Quello del cantiere e della narratrice in tuta di lavoro è stato il mio primo disegno la prima settimana di reclusione: di fronte a un Paese immobilizzato, che perde forza, volevo incitare a uscire dall’annientamento e a ricostruire. È stata la mia prima reazione. Un monito alla Francia. Ma anche a tutti gli altri Paesi. Tutti i Paesi del pianeta hanno vissuto lo stesso confinamento totale, un periodo inimmaginabile. Il primo e il secondo episodio sono anche un invito a rinunciare alla guerra, trovando forme nuove di convivenza.

Le sovvenzioni hanno richiesto stavolta qualche acrobazia. Come mai, dopo tutti i successi, anche commerciali, dei suoi film?
Si vede che non valgo più niente per i produttori. Ma con un po’ di furbizia si può riuscire a gestire bene anche il poco che si riceve.

Ha già in testa nuovi progetti?
Una grande serie tv L’Europa della fiaba: ogni Paese ha la sua produzione, la sua lingua, le sue storie. Mi piacerebbe raccontare ora l’Europa attraverso le sue fiabe. Ma prima vorrei tornare al trittico cinematografico, aperto stavolta da una delle duecento Fiabe italiane raccolte dalla tradizione popolare e trascritte dai vari dialetti da Italo Calvino nel 1956: è un racconto ambientato nel vostro Quattrocento, Fantaghirò, persona bella.
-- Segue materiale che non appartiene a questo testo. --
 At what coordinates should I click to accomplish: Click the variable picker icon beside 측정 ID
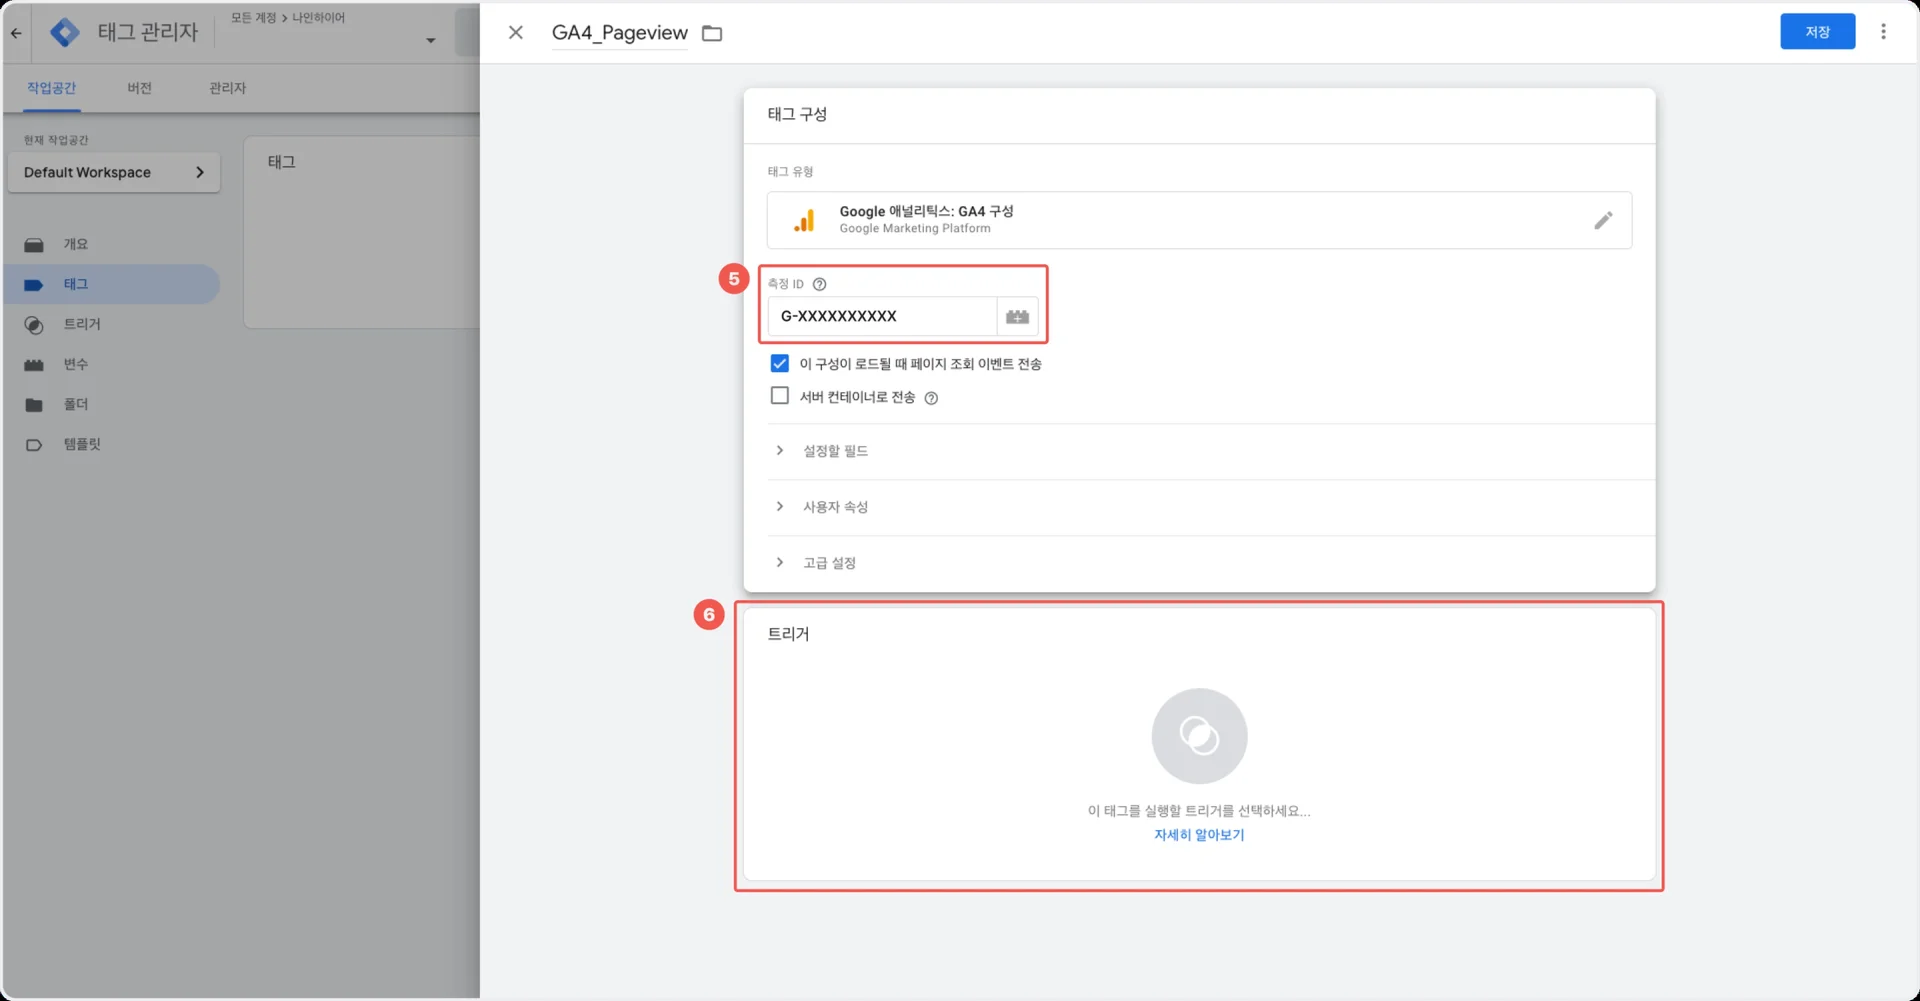pos(1017,317)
E il piccolo Kirikou? Continua a essere programmato, tra gli altri, alla Cinémathèque de Paris. Omaggi che la vedono presente?
Non mi faccio particolarmente coinvolgere in questi «omaggi». Vedo che Kirikou è radioattivo, mi ha oltrepassato. Ma continuo a vederne gli effetti, a ricevere soddisfazioni. I bambini delle prime proiezioni di Kirikou e di Princes et Princesses (che la Cineteca di Bologna ha appena distribuito al cinema e in dvd), diventati ora adulti, vengono a ringraziarmi, ancora e ancora, con un’emozione che non avrei mai immaginato. E, naturalmente, anch’io resto commosso.

Nessun sequel?
Altri vorrebbero impossessarsi del mio personaggio, per fargli vivere nuove avventure, ma io mi oppongo: Kirikou, c’est moi. Dunque, niente Kirikou senza di me.